AIM: Retype the section that begins with the line containing "What do you see at coordinates (1108, 393)" and ends with the line containing "center [1108, 393].", keeping both of those lines. Omit the pictures from your answer.

DATA TO PROCESS:
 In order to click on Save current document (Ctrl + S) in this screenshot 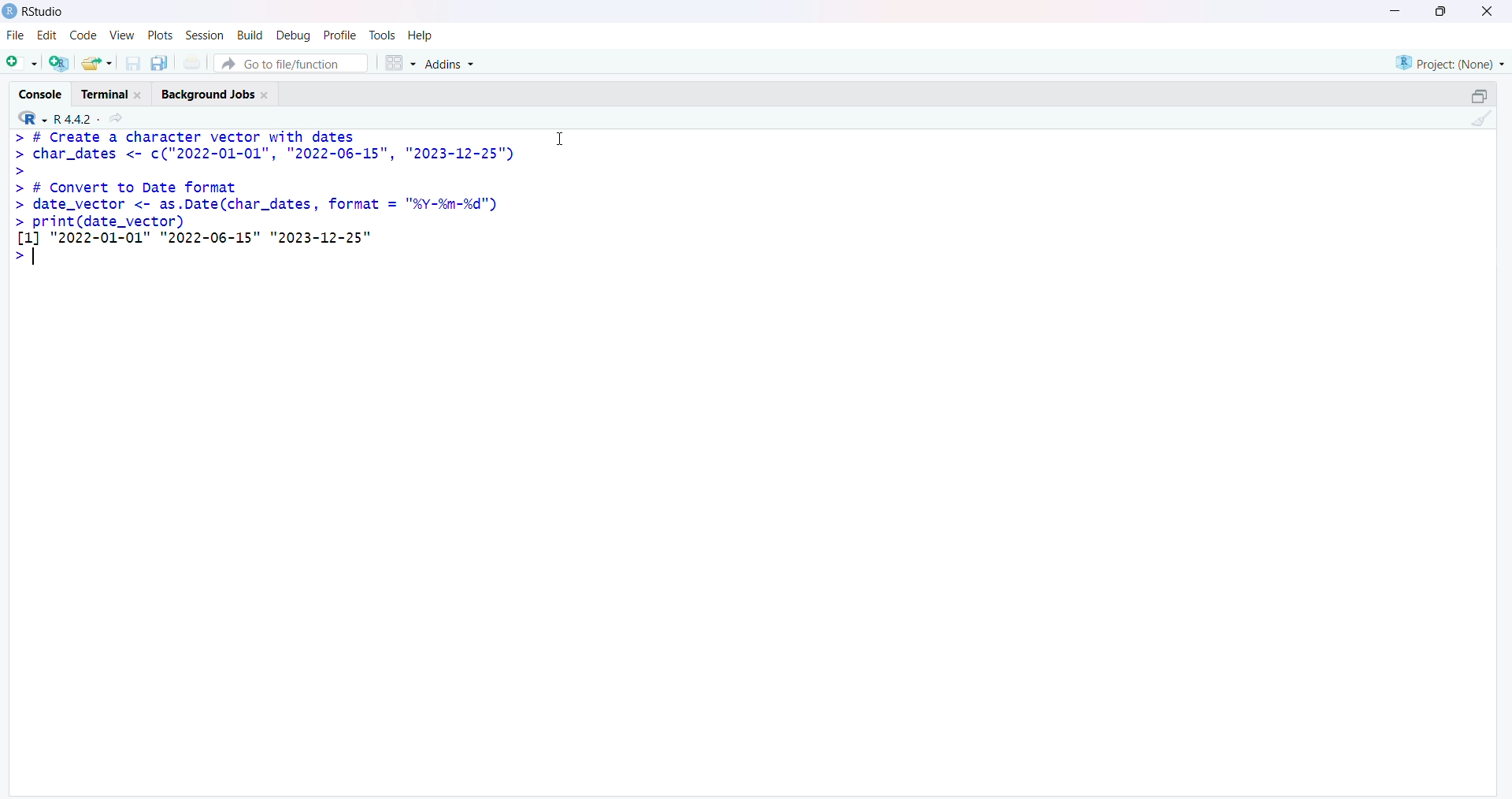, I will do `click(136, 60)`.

--

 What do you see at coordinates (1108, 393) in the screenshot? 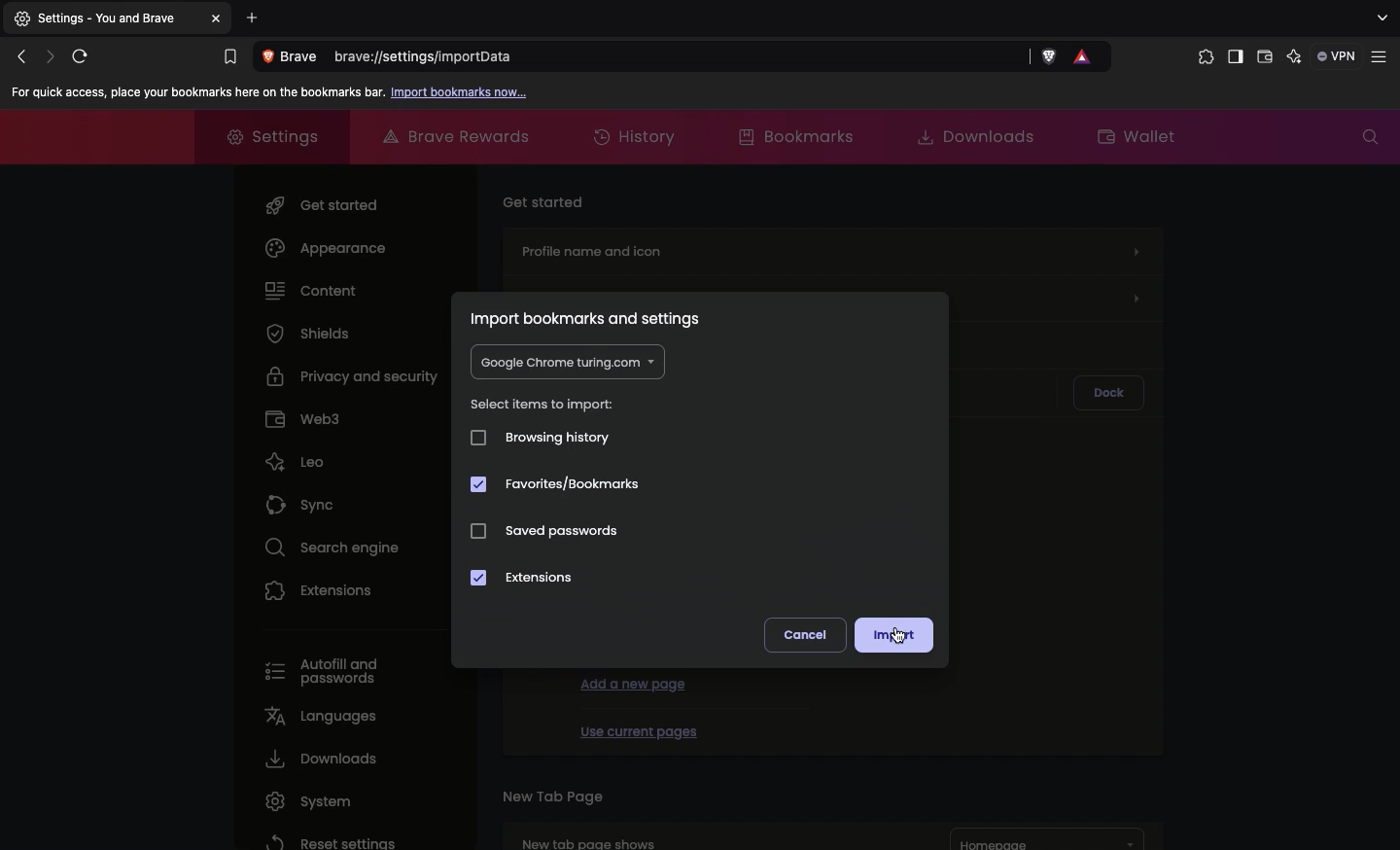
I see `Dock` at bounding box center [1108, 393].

---

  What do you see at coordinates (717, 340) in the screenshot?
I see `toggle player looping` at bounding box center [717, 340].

THE RESPONSE:
 What do you see at coordinates (1108, 393) in the screenshot? 
I see `Dock` at bounding box center [1108, 393].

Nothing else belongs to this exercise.